--- ESTRATTO DEL DOCUMENTO ---

Quando il problema è il lavoro?

Tuttavia, esistono dei campanelli d’allarme che inequivocabilmente afferiscono a problematiche lavorative: per primi, tutti i casi di molestie e pressioni specifiche, ma anche la percezione oggettiva di un ambiente lavorativo malsano. “Il problema esiste. Sicuramente il lavoro e l’iperproduttività costituiscono una fonte di pressione non indifferente, anzi a volte inneggiare al rallentamento delle attività, al valore della noia e allo staccare fa sentire ancora più inadeguato chi è abituato a vedersi sempre in corsa. Si ha un effetto treno a tutta velocità che finisce per deragliare alla prima curva o al primo sassolino sulle rotaie”, denuncia Migliore, disegnando il volto del mondo del lavoro di oggi tra iperproduttività, velocità e iperconnessione.

---

#### CONSEGNE
A. Nel brano sul lavoro, quali casi vengono indicati per primi tra i campanelli d'allarme legati a problematiche lavorative?
B. Prosegui il brano sul lavoro a partire dalla sua ultima frase.

--- RECORD ELENCATI ---

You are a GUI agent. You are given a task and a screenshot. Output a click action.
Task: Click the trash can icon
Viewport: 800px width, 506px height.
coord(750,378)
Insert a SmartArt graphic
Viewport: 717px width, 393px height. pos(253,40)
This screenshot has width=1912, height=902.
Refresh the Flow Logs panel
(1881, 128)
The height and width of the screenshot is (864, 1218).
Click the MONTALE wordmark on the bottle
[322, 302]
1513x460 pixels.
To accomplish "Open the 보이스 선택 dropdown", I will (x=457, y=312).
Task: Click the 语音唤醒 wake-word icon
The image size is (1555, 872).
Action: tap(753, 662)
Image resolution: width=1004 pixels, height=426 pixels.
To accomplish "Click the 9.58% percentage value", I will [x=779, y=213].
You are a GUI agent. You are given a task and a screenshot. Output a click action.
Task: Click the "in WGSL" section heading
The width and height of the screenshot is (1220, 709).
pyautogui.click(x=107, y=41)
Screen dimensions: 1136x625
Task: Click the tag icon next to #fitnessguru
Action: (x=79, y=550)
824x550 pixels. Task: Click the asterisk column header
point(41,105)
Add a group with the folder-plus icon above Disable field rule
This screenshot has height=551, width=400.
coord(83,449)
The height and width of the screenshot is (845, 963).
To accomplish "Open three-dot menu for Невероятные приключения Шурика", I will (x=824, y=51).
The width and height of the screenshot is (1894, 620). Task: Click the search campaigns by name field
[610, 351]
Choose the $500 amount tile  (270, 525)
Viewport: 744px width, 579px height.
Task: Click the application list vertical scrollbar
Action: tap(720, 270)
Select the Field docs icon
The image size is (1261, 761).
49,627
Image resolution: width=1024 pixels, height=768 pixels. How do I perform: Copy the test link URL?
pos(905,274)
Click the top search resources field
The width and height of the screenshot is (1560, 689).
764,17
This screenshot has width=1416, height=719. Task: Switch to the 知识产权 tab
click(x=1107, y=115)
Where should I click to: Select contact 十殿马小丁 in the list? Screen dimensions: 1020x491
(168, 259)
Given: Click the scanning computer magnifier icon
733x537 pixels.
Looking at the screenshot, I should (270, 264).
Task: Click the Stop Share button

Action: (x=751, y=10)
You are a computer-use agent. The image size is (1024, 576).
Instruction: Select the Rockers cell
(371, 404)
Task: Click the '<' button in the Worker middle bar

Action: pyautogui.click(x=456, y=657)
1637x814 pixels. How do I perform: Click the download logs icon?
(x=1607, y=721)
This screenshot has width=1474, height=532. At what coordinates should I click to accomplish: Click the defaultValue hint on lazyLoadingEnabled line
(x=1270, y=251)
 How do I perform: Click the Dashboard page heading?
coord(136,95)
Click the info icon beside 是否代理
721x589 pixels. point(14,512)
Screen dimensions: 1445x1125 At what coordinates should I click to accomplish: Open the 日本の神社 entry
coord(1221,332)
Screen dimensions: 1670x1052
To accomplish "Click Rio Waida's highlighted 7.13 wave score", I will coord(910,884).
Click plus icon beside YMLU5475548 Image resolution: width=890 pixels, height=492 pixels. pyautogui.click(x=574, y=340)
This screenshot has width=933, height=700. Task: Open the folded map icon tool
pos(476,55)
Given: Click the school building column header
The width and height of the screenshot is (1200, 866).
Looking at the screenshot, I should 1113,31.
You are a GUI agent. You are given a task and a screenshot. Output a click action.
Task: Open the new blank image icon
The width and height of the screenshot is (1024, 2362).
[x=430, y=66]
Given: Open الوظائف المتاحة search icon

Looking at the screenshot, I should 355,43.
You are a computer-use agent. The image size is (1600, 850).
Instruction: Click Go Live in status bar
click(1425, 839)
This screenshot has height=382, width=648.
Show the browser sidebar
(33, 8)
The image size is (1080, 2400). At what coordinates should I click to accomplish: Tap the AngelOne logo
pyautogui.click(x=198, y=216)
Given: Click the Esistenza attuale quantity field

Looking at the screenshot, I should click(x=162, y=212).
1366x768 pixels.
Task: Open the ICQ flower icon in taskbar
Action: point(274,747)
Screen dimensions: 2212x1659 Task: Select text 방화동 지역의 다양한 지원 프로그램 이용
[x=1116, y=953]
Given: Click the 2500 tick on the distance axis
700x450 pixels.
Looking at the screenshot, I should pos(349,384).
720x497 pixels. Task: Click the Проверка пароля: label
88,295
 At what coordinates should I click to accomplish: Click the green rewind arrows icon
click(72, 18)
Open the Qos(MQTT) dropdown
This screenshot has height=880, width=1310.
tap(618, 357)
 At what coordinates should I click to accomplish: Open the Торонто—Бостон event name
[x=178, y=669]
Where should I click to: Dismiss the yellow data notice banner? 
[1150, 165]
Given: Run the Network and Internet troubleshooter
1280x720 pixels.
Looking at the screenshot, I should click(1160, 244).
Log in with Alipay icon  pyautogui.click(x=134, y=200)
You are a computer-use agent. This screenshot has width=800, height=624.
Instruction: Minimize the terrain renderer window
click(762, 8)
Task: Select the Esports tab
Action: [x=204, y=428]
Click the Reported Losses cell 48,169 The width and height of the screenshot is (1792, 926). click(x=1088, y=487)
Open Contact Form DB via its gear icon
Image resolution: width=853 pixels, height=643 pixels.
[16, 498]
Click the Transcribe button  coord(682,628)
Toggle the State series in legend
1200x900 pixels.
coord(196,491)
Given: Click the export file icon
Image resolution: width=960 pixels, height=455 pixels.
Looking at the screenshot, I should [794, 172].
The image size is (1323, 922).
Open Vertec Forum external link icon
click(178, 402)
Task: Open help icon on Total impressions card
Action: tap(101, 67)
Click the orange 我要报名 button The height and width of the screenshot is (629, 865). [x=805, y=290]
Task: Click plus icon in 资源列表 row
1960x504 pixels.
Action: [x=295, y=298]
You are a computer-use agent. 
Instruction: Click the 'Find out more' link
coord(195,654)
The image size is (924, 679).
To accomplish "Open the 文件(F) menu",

---

#### RISPOSTE IN ORDINE
A. Tutti i casi di molestie e pressioni specifiche.

B.
Cosa fare

Cosa fare, allora, nel caso di una patologia sospetta legata al mondo del lavoro? Il primo passo da compiere a tutela del nostro benessere mentale è cercare un consulto con uno specialista. Esistono, infatti, professionisti come gli psicoterapeuti, esperti anche di disturbi e patologie legate alla sfera professionale dell’individuo, capaci di fornire supporto, diagnosi e trattamenti ad hoc somministrati nell’ambito di un percorso di scoperta dell’origine del nostro malessere.